SI vous arrivez à l’aéroport international de Ouagadougou et que vous demandez Patrick Koala, vous serez probablement étonné du nombre de personnes qui le connaissent. En effet, après dix ans passés sur la plateforme aéroportuaire, le quarantenaire, grâce
à son amabilité et à son efficacité dans le travail, a su gagner la confiance de tous. Il a aujourd’hui un carnet d’adresses bien fourni tant et si bien qu’il a décidé de quitter la Fonction publique pour s’installer à son propre compte. Quelle est son histoire? Quelles sont les difficultés qu’il rencontre? Quelles sont ses ambitions? Voilà, entre autres, les questions que nous lui avons posées lors d’un entretien qu’il nous a accordé le mardi 2 avril 2019 à Ouagadougou.

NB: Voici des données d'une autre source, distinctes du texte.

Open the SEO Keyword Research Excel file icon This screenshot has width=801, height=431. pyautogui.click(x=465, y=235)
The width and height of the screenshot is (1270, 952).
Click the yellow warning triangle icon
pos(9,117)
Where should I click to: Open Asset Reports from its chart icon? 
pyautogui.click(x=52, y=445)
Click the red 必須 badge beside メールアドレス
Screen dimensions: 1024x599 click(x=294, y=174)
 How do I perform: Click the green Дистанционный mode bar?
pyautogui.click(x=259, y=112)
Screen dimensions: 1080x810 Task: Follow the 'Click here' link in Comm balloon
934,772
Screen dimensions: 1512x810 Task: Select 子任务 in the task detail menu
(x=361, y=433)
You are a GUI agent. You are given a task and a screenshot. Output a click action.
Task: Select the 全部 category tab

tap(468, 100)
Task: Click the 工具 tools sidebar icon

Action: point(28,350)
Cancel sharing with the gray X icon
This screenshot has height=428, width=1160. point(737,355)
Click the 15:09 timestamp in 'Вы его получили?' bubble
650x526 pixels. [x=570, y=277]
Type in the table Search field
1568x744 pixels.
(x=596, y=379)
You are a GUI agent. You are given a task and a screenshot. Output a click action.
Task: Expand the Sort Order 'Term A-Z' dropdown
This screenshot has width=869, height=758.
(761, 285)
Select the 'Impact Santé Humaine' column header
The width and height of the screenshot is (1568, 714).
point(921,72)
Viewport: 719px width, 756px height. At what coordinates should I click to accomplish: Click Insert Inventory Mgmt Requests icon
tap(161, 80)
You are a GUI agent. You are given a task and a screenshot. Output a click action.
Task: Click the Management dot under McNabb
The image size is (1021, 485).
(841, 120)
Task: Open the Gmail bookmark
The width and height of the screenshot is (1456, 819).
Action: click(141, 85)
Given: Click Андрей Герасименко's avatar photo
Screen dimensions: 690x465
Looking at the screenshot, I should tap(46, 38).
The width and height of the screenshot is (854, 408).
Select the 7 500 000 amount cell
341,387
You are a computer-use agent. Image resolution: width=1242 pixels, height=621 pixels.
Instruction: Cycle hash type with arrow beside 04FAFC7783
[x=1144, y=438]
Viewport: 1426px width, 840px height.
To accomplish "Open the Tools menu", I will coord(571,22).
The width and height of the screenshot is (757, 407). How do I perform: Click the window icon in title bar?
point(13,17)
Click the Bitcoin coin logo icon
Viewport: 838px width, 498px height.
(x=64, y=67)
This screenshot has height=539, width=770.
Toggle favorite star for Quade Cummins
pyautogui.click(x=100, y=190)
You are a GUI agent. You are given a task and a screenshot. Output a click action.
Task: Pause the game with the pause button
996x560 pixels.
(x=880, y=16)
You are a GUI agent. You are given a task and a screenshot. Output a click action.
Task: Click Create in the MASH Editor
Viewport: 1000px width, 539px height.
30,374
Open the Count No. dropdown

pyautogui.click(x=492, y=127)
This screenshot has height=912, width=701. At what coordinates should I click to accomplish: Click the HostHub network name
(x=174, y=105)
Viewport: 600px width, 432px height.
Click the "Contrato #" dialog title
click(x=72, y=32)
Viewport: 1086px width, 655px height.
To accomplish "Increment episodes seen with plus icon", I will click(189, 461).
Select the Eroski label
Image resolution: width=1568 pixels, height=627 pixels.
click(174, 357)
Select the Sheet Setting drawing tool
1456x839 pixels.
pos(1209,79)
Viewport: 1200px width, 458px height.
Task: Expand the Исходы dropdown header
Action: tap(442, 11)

«J’ai bravé la foule lors de l’insurrection des 30 et 31 octobre 2014» Au cours de nos échanges, nous apprendrons que notre interlocuteur a vu le jour le 7 avril 1980 à l’hôpital urbain de Koudougou. Il a quatre frères et sœurs. Son père, décédé un peu trop tôt, était planteur de café cacao tandis que sa mère a toujours été femme au foyer.
Après son Brevet d’études du premier cycle (BEPC), le jeune sportif est recruté par la sécurité nationale en 2006.
Deux ans après, il intègre la police où il passe deux années à la Brigade de recherche avant d’être appelé par l’Ambassade de France pour une formation en lutte contre les stupéfiants aéroportuaires.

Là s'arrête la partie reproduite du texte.